Risk Classification for Progression to Subfoveal Geographic Atrophy in Dry Age-Related Macular Degeneration Using Machine Learning–Enabled Outer Retinal Feature Extraction
Kübra Sarıcı, Joseph R. Abraham, Duriye Damla Sevgi, Leina Lunasco, Sunil K. Srivastava, Jon Whitney, Hasan Cetin, Annapurna Hanumanthu, Jordan M. Bell, Jamie Reese, Justis P. Ehlers
Abstract
BACKGROUND AND OBJECTIVE: To evaluate the utility of spectral-domain optical coherence tomography biomarkers to predict the development of subfoveal geographic atrophy (sfGA).

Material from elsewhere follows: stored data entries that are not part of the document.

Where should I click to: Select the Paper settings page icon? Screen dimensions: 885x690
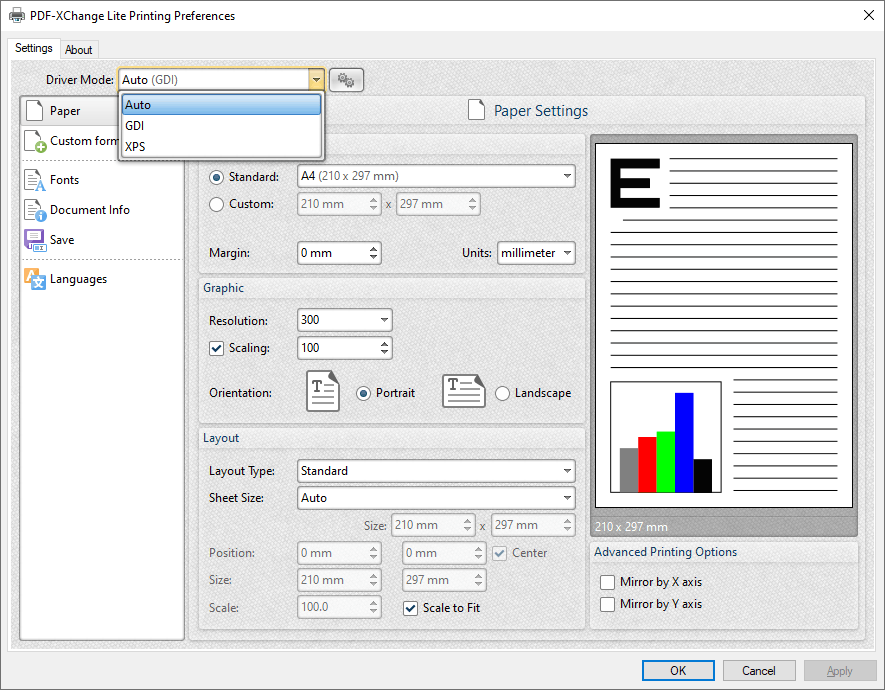click(x=37, y=110)
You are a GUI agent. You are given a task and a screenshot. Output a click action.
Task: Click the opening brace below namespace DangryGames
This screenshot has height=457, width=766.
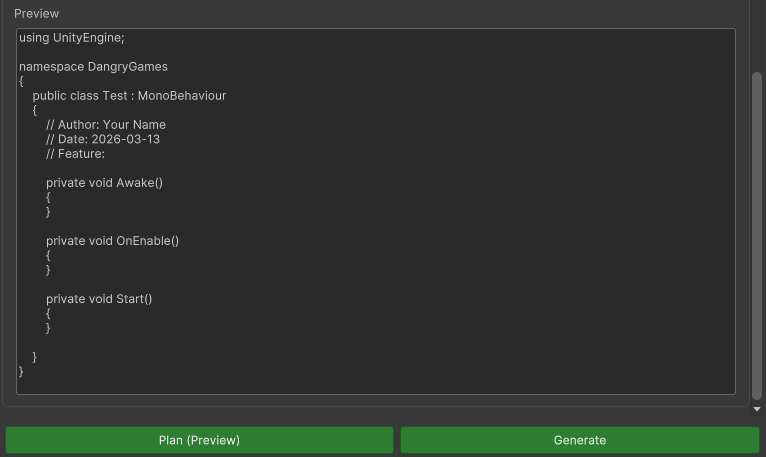pos(21,82)
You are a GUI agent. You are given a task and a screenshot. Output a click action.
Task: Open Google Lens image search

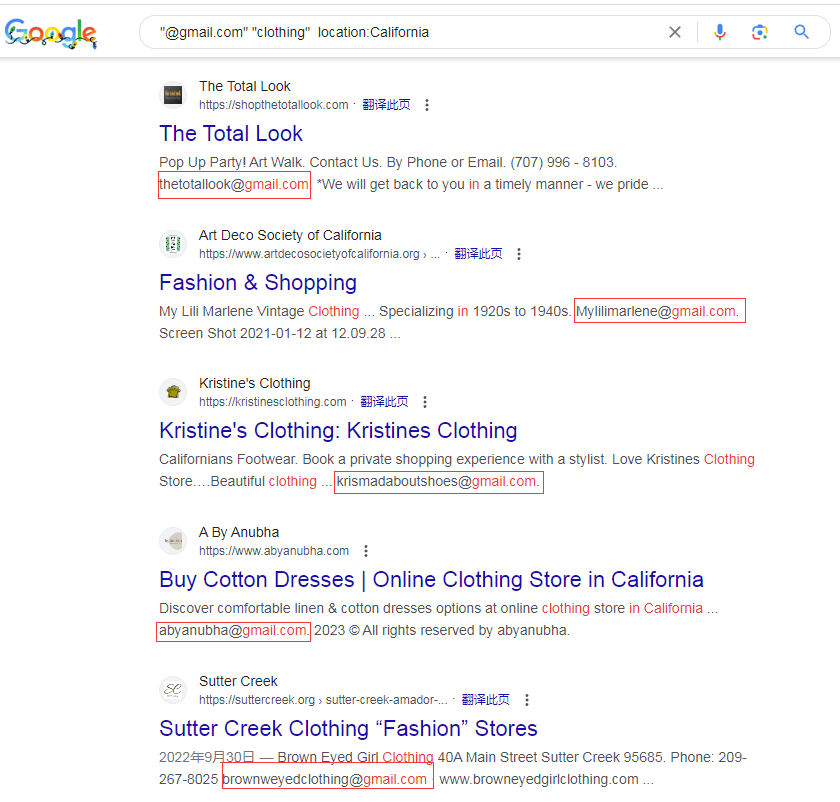[x=760, y=32]
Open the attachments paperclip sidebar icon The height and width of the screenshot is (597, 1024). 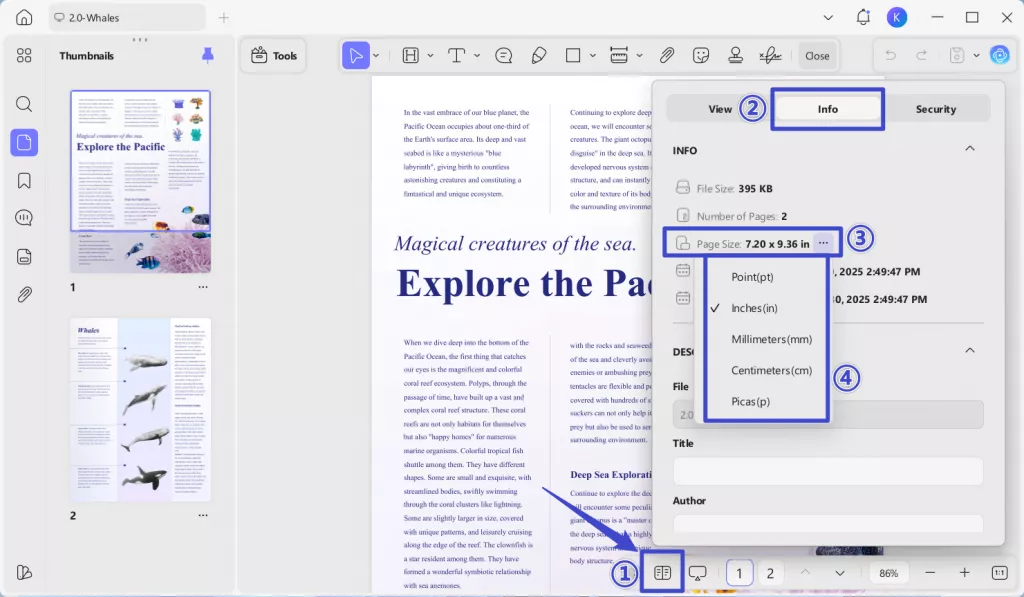(x=24, y=294)
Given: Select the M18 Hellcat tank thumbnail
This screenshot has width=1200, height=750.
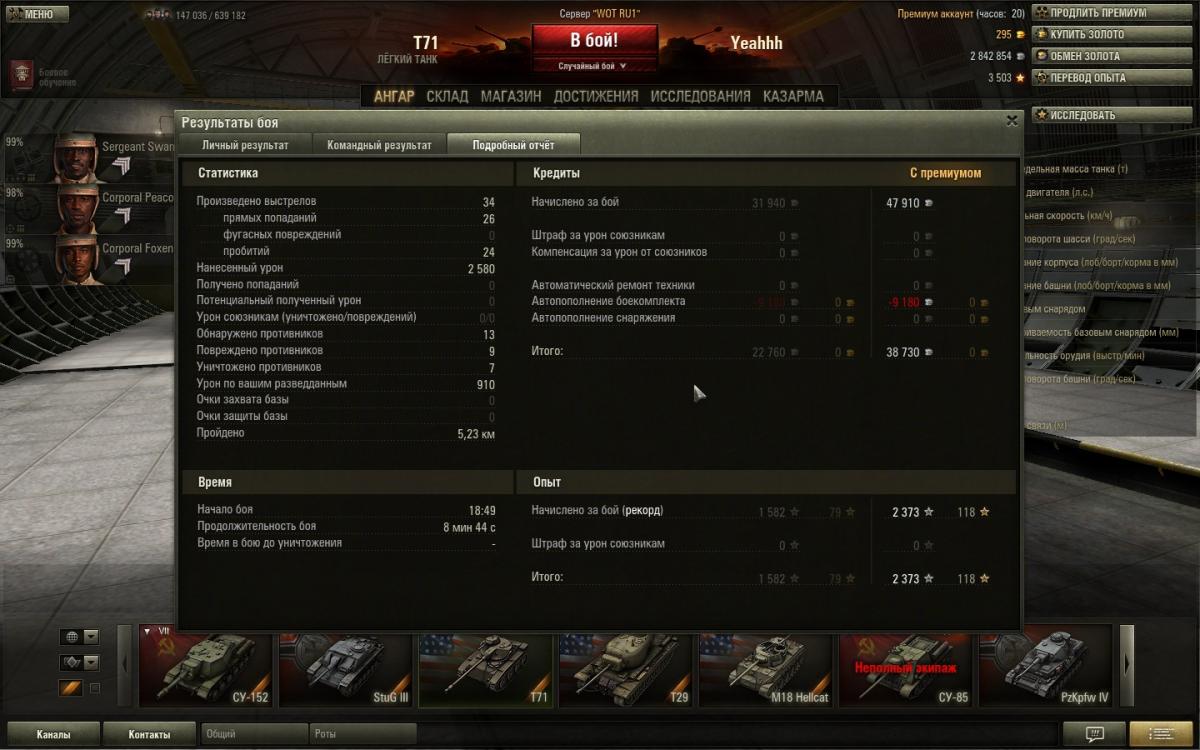Looking at the screenshot, I should click(765, 668).
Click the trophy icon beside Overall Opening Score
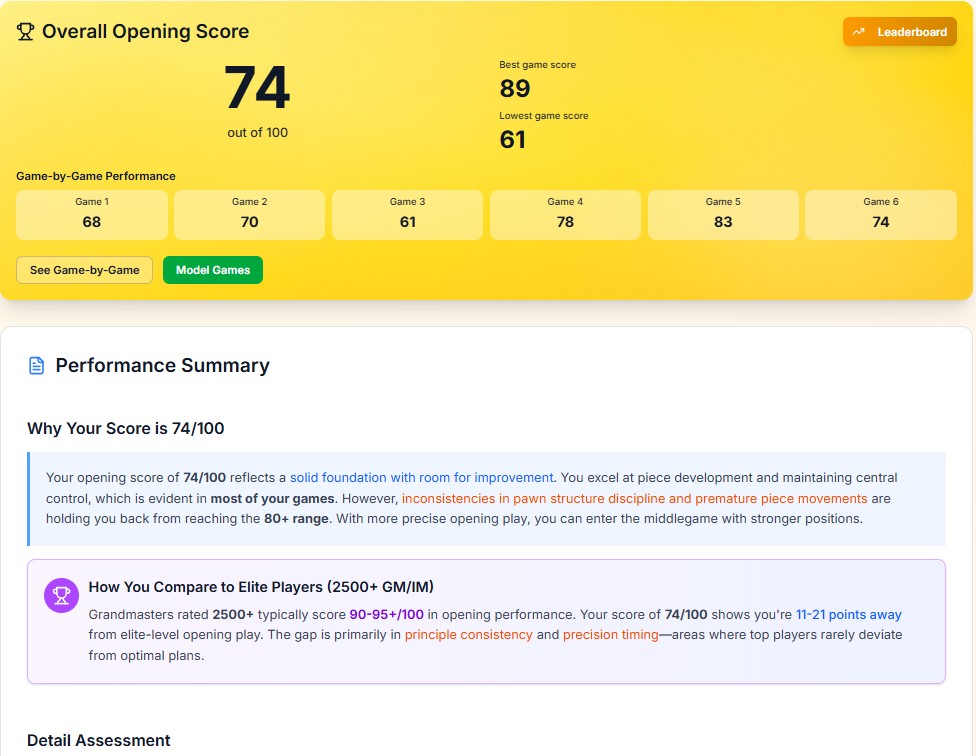 pyautogui.click(x=26, y=32)
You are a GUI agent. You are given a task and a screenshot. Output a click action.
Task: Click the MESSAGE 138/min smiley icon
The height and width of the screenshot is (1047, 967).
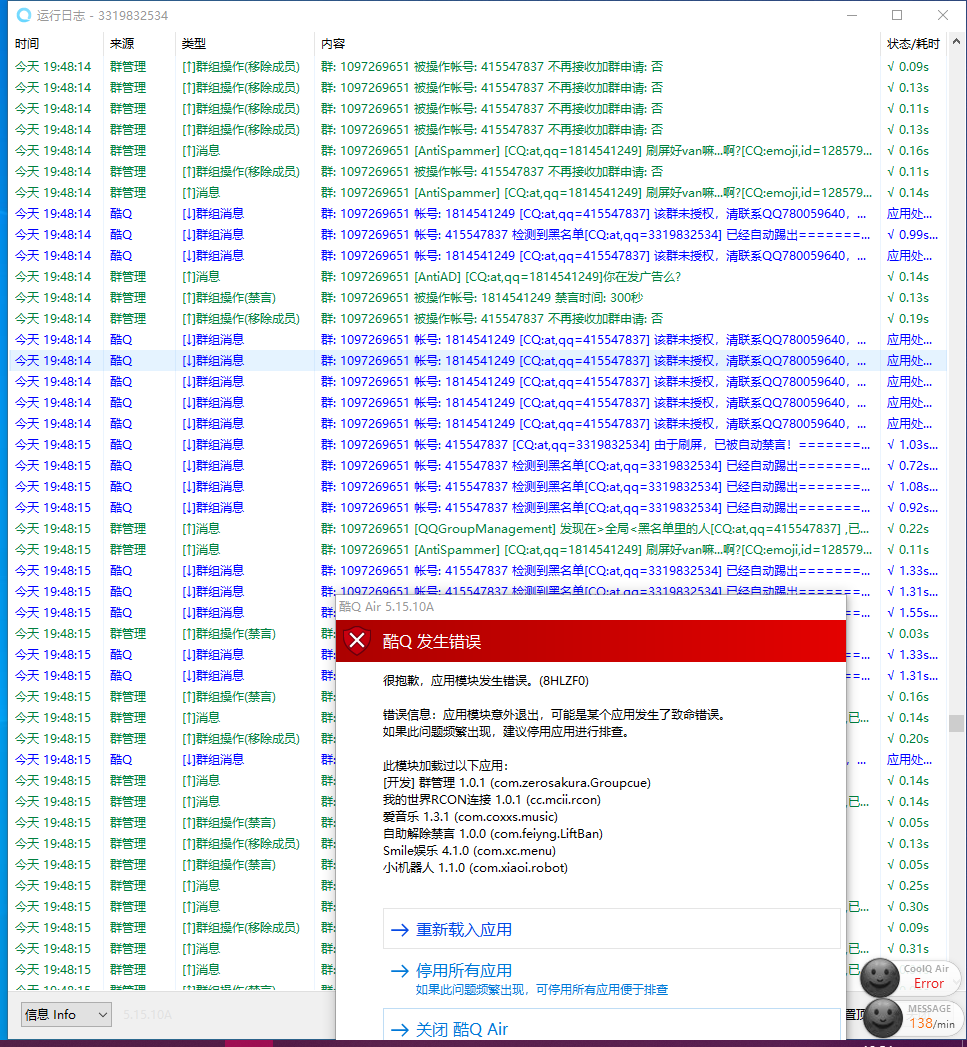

PATIENTS AND METHODS: This was a retrospective cohort analysis including 137 individuals with dry age-related macular degeneration without sfGA with 5 years of follow-up. Multiple spectral-domain optical coherence tomography quantitative metrics were generated, including ellipsoid zone (EZ) integrity and subretinal pigment epithelium (sub-RPE) compartment features. RESULTS: Reduced mean EZ-RPE central subfield thickness and increased sub-RPE compartment thickness were significantly different between sfGA convertors and nonconvertors at baseline in both 2-year and 5-year sfGA risk assessment. Longitudinal change assessment showed a significantly higher degradation of EZ integrity in sfGA convertors. The predictive performance of a machine learning classification model based on 5-year and 2-year risk conversion to sfGA demonstrated an area under the receiver operating characteristic curve of 0.92 ± 0.06 and 0.96 ± 0.04, respectively. CONCLUSIONS: Quantitative outer retinal and sub-RPE feature assessment using a machine learning–enabled retinal segmentation platform provides multiple parameters that are associated with progression to sfGA. [ Ophthalmic Surg Lasers Imaging . 2022;53:31–39.]